A inicial sustenta que a conduta configura prática abusiva, com retenção indevida do bem como forma de coação para pagamento de valor não previsto contratualmente.
Decisão
Ao analisar o pedido, o juízo reconheceu a probabilidade do direito e o risco de dano, destacando que o contrato previa a entrega do veículo em prazo determinado e que a consumidora vinha cumprindo regularmente suas obrigações.
A decisão também aponta que eventuais débitos relacionados aos veículos dados em troca não podem impedir a entrega do bem já adquirido, devendo ser discutidos em via própria.
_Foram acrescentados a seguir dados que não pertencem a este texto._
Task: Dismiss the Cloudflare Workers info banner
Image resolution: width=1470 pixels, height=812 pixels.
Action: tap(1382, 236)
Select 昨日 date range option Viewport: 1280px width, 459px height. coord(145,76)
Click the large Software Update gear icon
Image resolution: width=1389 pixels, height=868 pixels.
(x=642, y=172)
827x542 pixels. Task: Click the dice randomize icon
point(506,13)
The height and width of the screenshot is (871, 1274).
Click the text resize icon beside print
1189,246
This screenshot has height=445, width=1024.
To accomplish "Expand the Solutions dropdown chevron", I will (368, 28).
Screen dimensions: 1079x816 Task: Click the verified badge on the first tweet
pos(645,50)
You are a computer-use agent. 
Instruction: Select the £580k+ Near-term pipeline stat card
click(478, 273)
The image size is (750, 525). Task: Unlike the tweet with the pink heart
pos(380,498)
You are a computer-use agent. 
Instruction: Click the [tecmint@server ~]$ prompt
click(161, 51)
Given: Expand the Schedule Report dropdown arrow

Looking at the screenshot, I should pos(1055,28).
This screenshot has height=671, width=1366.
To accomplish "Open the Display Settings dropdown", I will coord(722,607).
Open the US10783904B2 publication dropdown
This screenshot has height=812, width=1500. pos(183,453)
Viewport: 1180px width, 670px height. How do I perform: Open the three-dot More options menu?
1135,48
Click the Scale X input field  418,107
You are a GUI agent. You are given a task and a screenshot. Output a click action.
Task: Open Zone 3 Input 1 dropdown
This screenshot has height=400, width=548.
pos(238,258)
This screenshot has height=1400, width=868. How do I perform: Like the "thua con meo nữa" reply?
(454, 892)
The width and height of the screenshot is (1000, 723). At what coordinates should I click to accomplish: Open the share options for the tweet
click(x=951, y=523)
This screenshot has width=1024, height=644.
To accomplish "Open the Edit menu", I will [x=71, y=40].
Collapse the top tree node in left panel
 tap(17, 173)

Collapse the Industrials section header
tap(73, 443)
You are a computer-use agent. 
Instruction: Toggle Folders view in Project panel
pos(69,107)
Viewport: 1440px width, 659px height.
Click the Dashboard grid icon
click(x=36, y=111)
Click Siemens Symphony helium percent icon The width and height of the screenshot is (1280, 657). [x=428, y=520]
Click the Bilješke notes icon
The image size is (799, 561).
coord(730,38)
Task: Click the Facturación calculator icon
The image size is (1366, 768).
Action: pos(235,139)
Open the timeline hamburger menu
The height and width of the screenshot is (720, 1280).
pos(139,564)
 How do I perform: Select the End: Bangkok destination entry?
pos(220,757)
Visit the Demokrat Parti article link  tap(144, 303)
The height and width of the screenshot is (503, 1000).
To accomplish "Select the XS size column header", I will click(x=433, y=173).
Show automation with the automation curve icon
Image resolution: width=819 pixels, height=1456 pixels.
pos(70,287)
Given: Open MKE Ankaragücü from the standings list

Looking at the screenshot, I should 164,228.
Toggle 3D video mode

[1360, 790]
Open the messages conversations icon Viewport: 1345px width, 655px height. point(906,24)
Com isso, foi deferida a tutela de urgência para determinar que a concessionária entregue o veículo “livre de qualquer condicionamento” no prazo de 48 horas, a contar da intimação.
O juízo também determinou que a empresa se abstenha de incluir o nome da consumidora em cadastros de inadimplentes por débitos relacionados ao IPVA ou qualquer outro encargo não previsto no contrato.
Situação da consumidora
Nos autos, a consumidora, representada pelo advogado Gabriel Carvalho de Morais, ressaltou que depende do veículo para atividades profissionais e para o transporte de familiar idosa, de 83 anos, diagnosticada com Alzheimer, o que reforça a urgência da medida.
Também foi destacado que a retenção do veículo, mesmo com o contrato já executado em parte pela concessionária, transfere indevidamente ao consumidor riscos inerentes à atividade empresarial.